**TASK TO CARRY OUT**
Restate the full set of records exactly, without adding or dropping a word.

(Stored data entries)
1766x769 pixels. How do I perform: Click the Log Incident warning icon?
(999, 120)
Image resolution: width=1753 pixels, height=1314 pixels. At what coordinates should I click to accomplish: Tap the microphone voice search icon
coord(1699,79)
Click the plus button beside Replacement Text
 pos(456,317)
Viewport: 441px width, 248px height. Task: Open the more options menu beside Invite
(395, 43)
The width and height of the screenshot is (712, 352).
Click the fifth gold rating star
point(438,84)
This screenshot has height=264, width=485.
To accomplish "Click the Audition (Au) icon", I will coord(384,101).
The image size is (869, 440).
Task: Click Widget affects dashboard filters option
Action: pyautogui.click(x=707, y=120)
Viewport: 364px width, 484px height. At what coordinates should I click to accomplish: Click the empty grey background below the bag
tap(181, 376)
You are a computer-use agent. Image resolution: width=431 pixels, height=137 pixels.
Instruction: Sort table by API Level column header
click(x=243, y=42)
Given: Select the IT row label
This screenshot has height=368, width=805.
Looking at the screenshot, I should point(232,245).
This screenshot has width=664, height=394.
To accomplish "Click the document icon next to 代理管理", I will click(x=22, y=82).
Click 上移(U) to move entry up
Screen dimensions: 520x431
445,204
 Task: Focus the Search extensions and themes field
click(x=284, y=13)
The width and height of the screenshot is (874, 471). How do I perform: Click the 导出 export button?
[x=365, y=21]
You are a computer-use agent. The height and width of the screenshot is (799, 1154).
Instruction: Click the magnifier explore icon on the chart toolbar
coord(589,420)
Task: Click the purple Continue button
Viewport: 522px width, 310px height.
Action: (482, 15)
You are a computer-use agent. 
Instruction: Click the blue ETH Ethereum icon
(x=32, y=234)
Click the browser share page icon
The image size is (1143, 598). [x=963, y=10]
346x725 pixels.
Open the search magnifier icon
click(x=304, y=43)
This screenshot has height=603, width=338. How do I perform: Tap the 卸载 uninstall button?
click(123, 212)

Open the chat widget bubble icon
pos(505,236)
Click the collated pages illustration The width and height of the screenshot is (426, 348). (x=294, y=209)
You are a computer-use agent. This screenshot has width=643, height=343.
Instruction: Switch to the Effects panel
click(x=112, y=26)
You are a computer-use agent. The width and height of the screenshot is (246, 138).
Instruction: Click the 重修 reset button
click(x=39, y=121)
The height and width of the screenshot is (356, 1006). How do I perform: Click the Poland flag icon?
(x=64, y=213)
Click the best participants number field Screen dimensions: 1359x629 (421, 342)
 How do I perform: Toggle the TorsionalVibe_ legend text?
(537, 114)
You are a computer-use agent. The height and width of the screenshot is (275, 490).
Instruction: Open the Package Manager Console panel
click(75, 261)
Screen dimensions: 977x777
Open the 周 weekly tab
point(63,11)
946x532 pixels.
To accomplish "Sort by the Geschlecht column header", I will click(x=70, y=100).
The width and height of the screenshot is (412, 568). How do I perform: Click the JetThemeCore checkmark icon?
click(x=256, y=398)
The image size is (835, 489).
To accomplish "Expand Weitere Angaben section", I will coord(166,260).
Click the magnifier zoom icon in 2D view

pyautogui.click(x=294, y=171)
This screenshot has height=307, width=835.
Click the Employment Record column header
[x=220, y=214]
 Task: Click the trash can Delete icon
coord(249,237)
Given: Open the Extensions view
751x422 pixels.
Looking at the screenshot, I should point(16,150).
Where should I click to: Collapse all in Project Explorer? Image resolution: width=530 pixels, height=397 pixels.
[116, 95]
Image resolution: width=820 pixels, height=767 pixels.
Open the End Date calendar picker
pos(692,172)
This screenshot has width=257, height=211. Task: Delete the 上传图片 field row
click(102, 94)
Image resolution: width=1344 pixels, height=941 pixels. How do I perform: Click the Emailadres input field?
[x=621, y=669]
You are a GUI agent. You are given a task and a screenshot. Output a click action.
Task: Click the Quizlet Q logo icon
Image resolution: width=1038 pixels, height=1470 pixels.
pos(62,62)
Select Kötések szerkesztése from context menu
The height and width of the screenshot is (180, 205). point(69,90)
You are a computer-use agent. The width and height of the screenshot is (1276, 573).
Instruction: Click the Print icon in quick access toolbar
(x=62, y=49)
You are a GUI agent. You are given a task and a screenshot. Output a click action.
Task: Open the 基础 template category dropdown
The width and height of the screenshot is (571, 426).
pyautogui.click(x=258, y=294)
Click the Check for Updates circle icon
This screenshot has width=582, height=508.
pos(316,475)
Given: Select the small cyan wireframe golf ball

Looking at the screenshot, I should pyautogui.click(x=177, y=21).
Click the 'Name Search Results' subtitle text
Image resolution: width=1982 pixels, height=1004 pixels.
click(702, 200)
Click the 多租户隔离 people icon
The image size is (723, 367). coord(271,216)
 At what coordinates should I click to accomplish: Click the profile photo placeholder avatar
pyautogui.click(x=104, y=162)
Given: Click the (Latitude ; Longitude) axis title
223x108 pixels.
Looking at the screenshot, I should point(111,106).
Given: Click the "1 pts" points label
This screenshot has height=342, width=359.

**PROBLEM SOLUTION**
1766x769 pixels. How do I perform: Click the Log Incident warning icon?
(999, 120)
Image resolution: width=1753 pixels, height=1314 pixels. At what coordinates should I click to accomplish: Tap the microphone voice search icon
coord(1699,79)
Click the plus button beside Replacement Text
 pos(456,317)
Viewport: 441px width, 248px height. Task: Open the more options menu beside Invite
(395, 43)
The width and height of the screenshot is (712, 352).
Click the fifth gold rating star
point(438,84)
This screenshot has height=264, width=485.
To accomplish "Click the Audition (Au) icon", I will coord(384,101).
The image size is (869, 440).
Task: Click Widget affects dashboard filters option
Action: pyautogui.click(x=707, y=120)
Viewport: 364px width, 484px height. At what coordinates should I click to accomplish: Click the empty grey background below the bag
tap(181, 376)
You are a computer-use agent. Image resolution: width=431 pixels, height=137 pixels.
Instruction: Sort table by API Level column header
click(x=243, y=42)
Given: Select the IT row label
This screenshot has height=368, width=805.
Looking at the screenshot, I should point(232,245).
This screenshot has width=664, height=394.
To accomplish "Click the document icon next to 代理管理", I will click(x=22, y=82).
Click 上移(U) to move entry up
Screen dimensions: 520x431
445,204
 Task: Focus the Search extensions and themes field
click(x=284, y=13)
The width and height of the screenshot is (874, 471). How do I perform: Click the 导出 export button?
[x=365, y=21]
You are a computer-use agent. The height and width of the screenshot is (799, 1154).
Instruction: Click the magnifier explore icon on the chart toolbar
coord(589,420)
Task: Click the purple Continue button
Viewport: 522px width, 310px height.
Action: (482, 15)
You are a computer-use agent. 
Instruction: Click the blue ETH Ethereum icon
(x=32, y=234)
Click the browser share page icon
The image size is (1143, 598). [x=963, y=10]
346x725 pixels.
Open the search magnifier icon
click(x=304, y=43)
This screenshot has height=603, width=338. How do I perform: Tap the 卸载 uninstall button?
click(123, 212)

Open the chat widget bubble icon
pos(505,236)
Click the collated pages illustration The width and height of the screenshot is (426, 348). (x=294, y=209)
You are a computer-use agent. This screenshot has width=643, height=343.
Instruction: Switch to the Effects panel
click(x=112, y=26)
You are a computer-use agent. The width and height of the screenshot is (246, 138).
Instruction: Click the 重修 reset button
click(x=39, y=121)
The height and width of the screenshot is (356, 1006). How do I perform: Click the Poland flag icon?
(x=64, y=213)
Click the best participants number field Screen dimensions: 1359x629 (421, 342)
 How do I perform: Toggle the TorsionalVibe_ legend text?
(537, 114)
You are a computer-use agent. The height and width of the screenshot is (275, 490).
Instruction: Open the Package Manager Console panel
click(75, 261)
Screen dimensions: 977x777
Open the 周 weekly tab
point(63,11)
946x532 pixels.
To accomplish "Sort by the Geschlecht column header", I will click(x=70, y=100).
The width and height of the screenshot is (412, 568). How do I perform: Click the JetThemeCore checkmark icon?
click(x=256, y=398)
The image size is (835, 489).
To accomplish "Expand Weitere Angaben section", I will coord(166,260).
Click the magnifier zoom icon in 2D view

pyautogui.click(x=294, y=171)
This screenshot has height=307, width=835.
Click the Employment Record column header
[x=220, y=214]
 Task: Click the trash can Delete icon
coord(249,237)
Given: Open the Extensions view
751x422 pixels.
Looking at the screenshot, I should point(16,150).
Where should I click to: Collapse all in Project Explorer? Image resolution: width=530 pixels, height=397 pixels.
[116, 95]
Image resolution: width=820 pixels, height=767 pixels.
Open the End Date calendar picker
pos(692,172)
This screenshot has width=257, height=211. Task: Delete the 上传图片 field row
click(102, 94)
Image resolution: width=1344 pixels, height=941 pixels. How do I perform: Click the Emailadres input field?
[x=621, y=669]
You are a GUI agent. You are given a task and a screenshot. Output a click action.
Task: Click the Quizlet Q logo icon
Image resolution: width=1038 pixels, height=1470 pixels.
pos(62,62)
Select Kötések szerkesztése from context menu
The height and width of the screenshot is (180, 205). point(69,90)
You are a computer-use agent. The width and height of the screenshot is (1276, 573).
Instruction: Click the Print icon in quick access toolbar
(x=62, y=49)
You are a GUI agent. You are given a task and a screenshot. Output a click action.
Task: Open the 基础 template category dropdown
The width and height of the screenshot is (571, 426).
pyautogui.click(x=258, y=294)
Click the Check for Updates circle icon
This screenshot has width=582, height=508.
pos(316,475)
Given: Select the small cyan wireframe golf ball

Looking at the screenshot, I should pyautogui.click(x=177, y=21).
Click the 'Name Search Results' subtitle text
Image resolution: width=1982 pixels, height=1004 pixels.
click(702, 200)
Click the 多租户隔离 people icon
The image size is (723, 367). coord(271,216)
 At what coordinates should I click to accomplish: Click the profile photo placeholder avatar
pyautogui.click(x=104, y=162)
Given: Click the (Latitude ; Longitude) axis title
223x108 pixels.
Looking at the screenshot, I should point(111,106).
Given: Click the "1 pts" points label
This screenshot has height=342, width=359.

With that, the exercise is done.